Technical Notes: A.7 Cutpoint scores and achievement levels
The IEA has developed international benchmarks for achievement on TIMSS and PIRLS based on cutpoint scores that describe what students—who have reached each benchmark's threshold or "cutpoint" score—know and can do in regard to the subject assessed. For example, 4th-grade students who have reached the TIMSS Intermediate benchmark in mathematics (scored 475 or better)
demonstrate an understanding of whole numbers. They can extend simple numeric and geometric patterns. They are familiar with a range of two-dimensional shapes. They can read and interpret different representations of the same data. (Gonzales et. al. 2008, p. 13)
The IEA describes student achievement in this manner at four points on its assessment scales: Advanced International Benchmark (cutpoint score of 625), High International Benchmark (550), Intermediate International Benchmark (475), and Low International Benchmark (400). With these four equally spaced benchmarks serving as touchstones for reference, it is possible to interpret what the scores on the PIRLS and TIMSS achievement scales mean more concretely (i.e., understand what knowledge and skills may be demonstrated with a scale score of 513 versus 426).
To describe student performance at the selected points or benchmarks along the TIMSS and PIRLS achievement scales, the IEA uses scale anchoring. Scale anchoring involves selecting a cutpoint score that will "anchor" a benchmark and then identifying items that students scoring within plus or minus 5 scale score points of these anchor points are likely to answer correctly. (The range of plus and minus 5 points around a benchmark's anchor point is intended to provide a sample that is adequate to analyze the items defining student performance at each benchmark, yet one that is small enough so that performance at each benchmark anchor point is clearly distinguishable from the next.) Subsequently, these items are grouped by content area within benchmarks and reviewed by subject matter experts. These experts focus on the content of each item and describe the kind of knowledge demonstrated by students answering the item correctly. The experts then provide a summary description of performance at each anchor point leading to a content-referenced interpretation of the achievement results. (Detailed information on the creation of the benchmarks is provided in Mullis, Martin, and Foy 2008a and 2008b and Martin et al. 2007.)
Levels of proficiency
The OECD has identified levels of proficiency for each of the subject areas of PISA to describe concretely what particular ranges of scores mean. Unlike benchmarks, which are anchored by scale scores, levels of proficiency are anchored by items, which reflect particular proficiencies.
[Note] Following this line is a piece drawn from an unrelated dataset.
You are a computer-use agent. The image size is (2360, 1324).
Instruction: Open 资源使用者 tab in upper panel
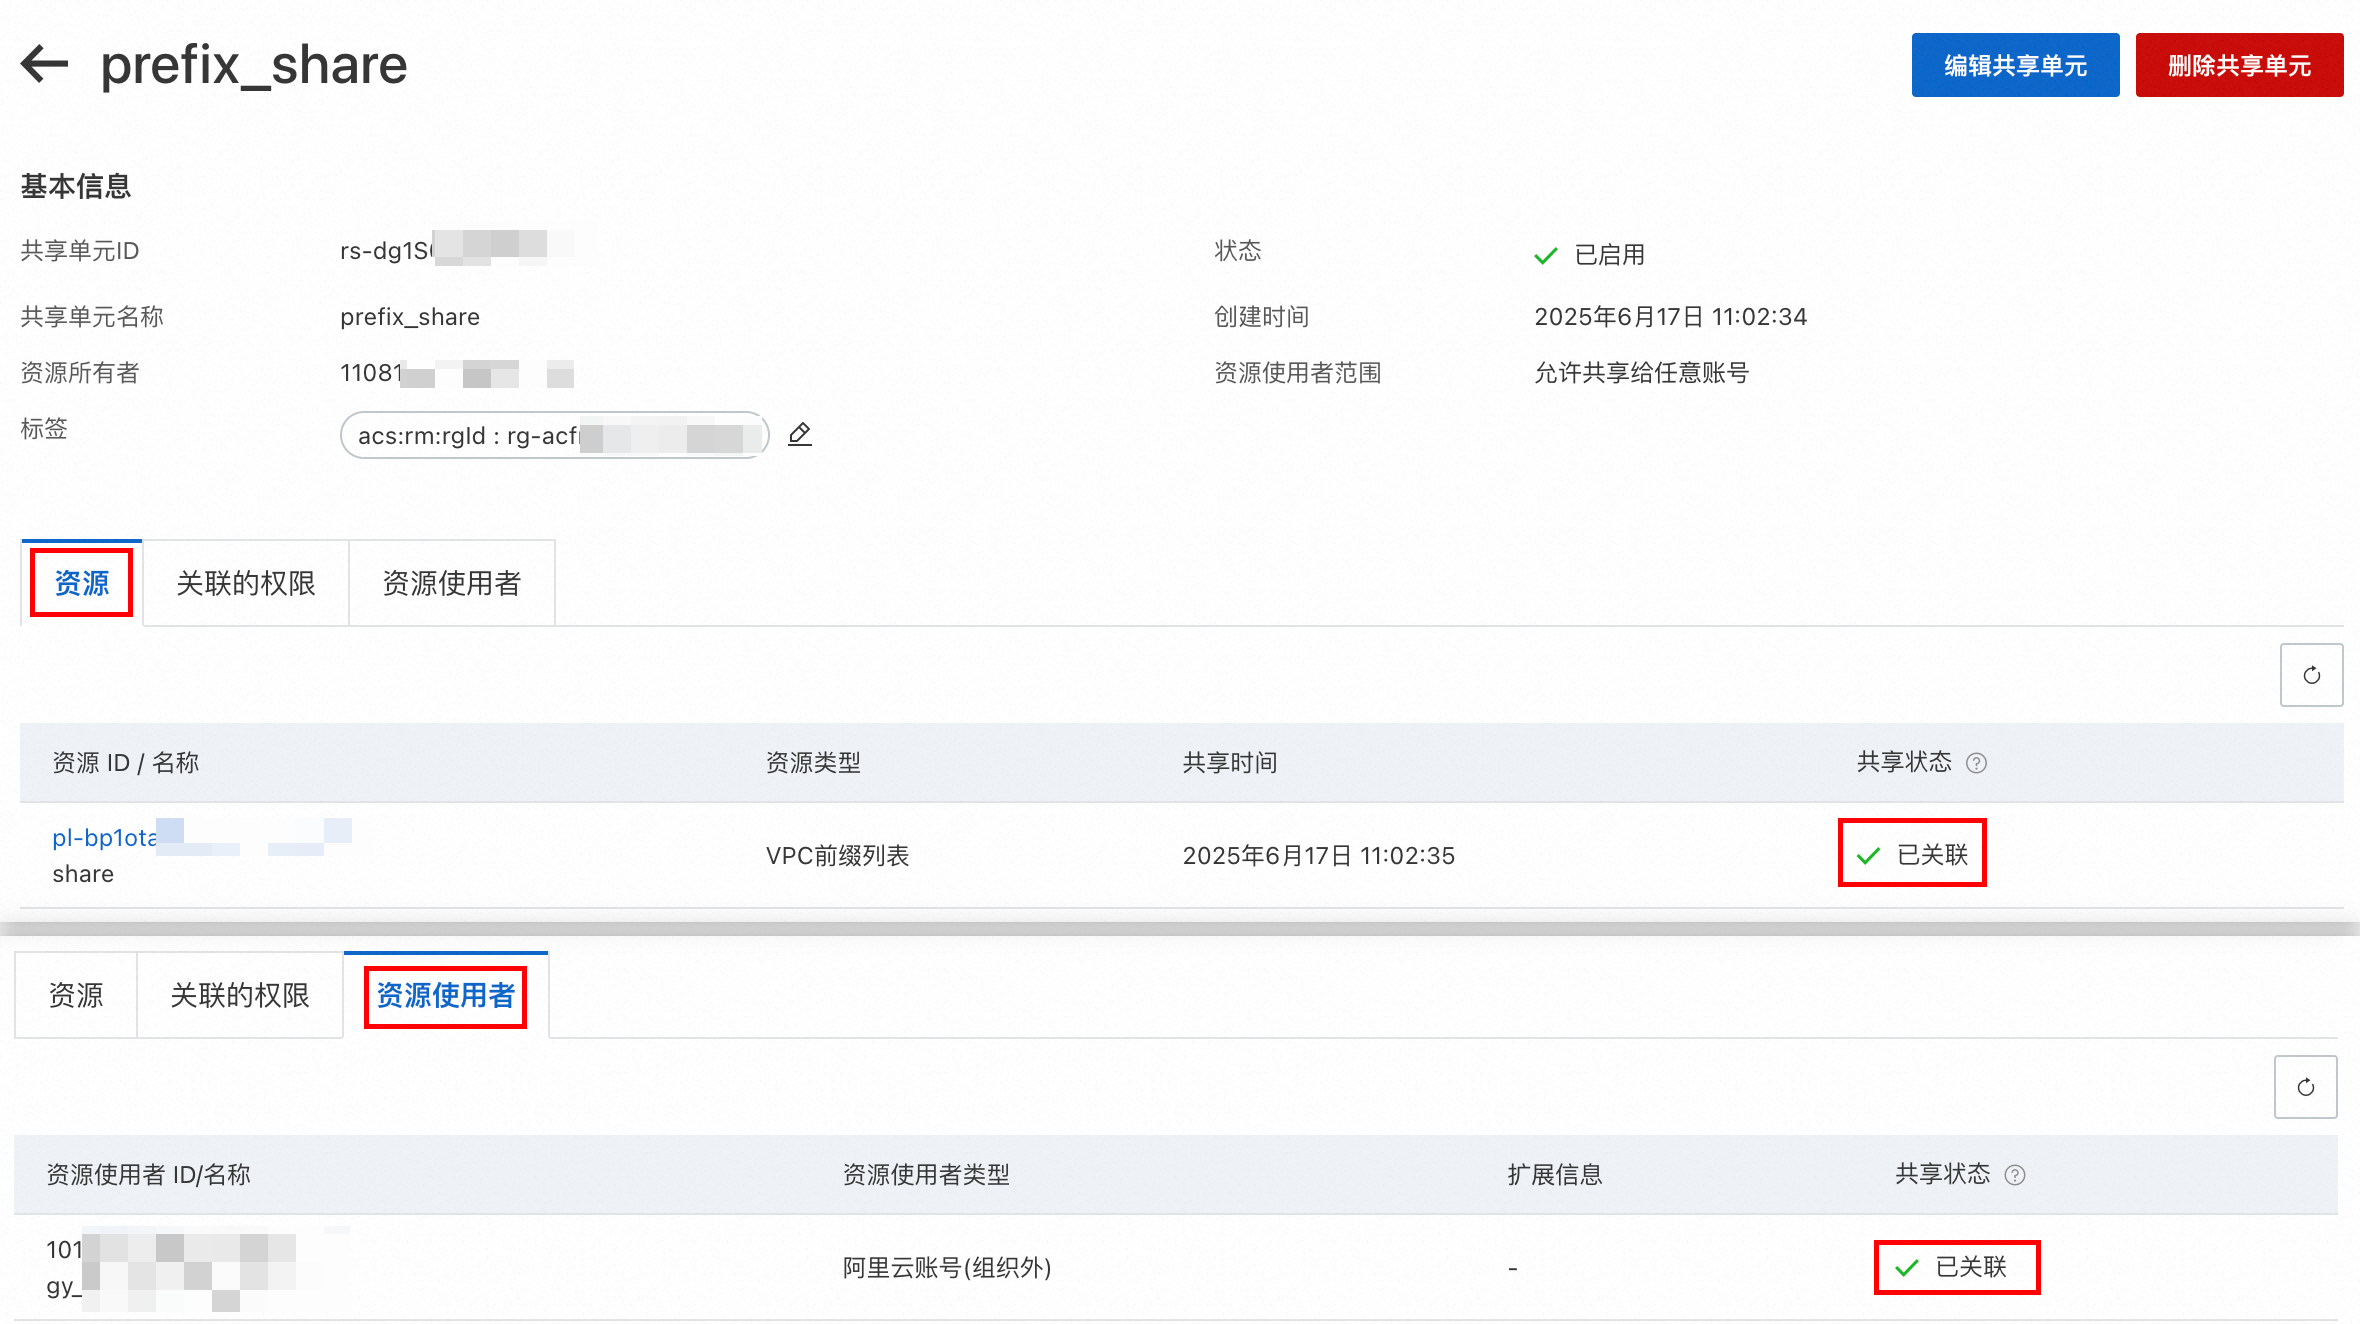pyautogui.click(x=451, y=583)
Specifically, the knowledge and skills that students are asked to demonstrate in the assessment are classified into one of five or six levels, and the items associated with those specific knowledge and skills become the basis both for classifying students into one of these levels of proficiency and for determining the cutpoint scores for each level.
In PISA, all students within a level are expected to answer at least half of the items from that level correctly. Students at the bottom of a level are able to provide the correct answers to about 52 percent of all items from that level, have a 62 percent chance of success on the easiest items from that level, and have a 42 percent chance of success on the hardest items from that level. Students in the middle of a level have a 62 percent chance of correctly answering items of average difficulty for that level (an overall response probability of 62 percent). Students at the top of a level are able to provide the correct answers to about 70 percent of all items from that level, have a 78 percent chance of success on the easiest items from that level, and have a 62 percent chance of success on the hardest items from that level. Students just below the top of a level would score less than 50 percent on an assessment at the next higher level.
Students at a particular level demonstrate not only the knowledge and skills associated with that level but also the proficiencies classified at lower levels. Thus, all students proficient at level 3 are also proficient at levels 1 and 2. Patterns of responses for students below level 1 suggest that these students are unable to answer at least half of the items from level 1 correctly.
Given that items are the basis for classifying students into the levels of proficiency, the cutpoint scores for particular levels vary from assessment to assessment. For more details about the PISA levels of proficiency, see the PISA 2006 Technical Report (OECD 2008).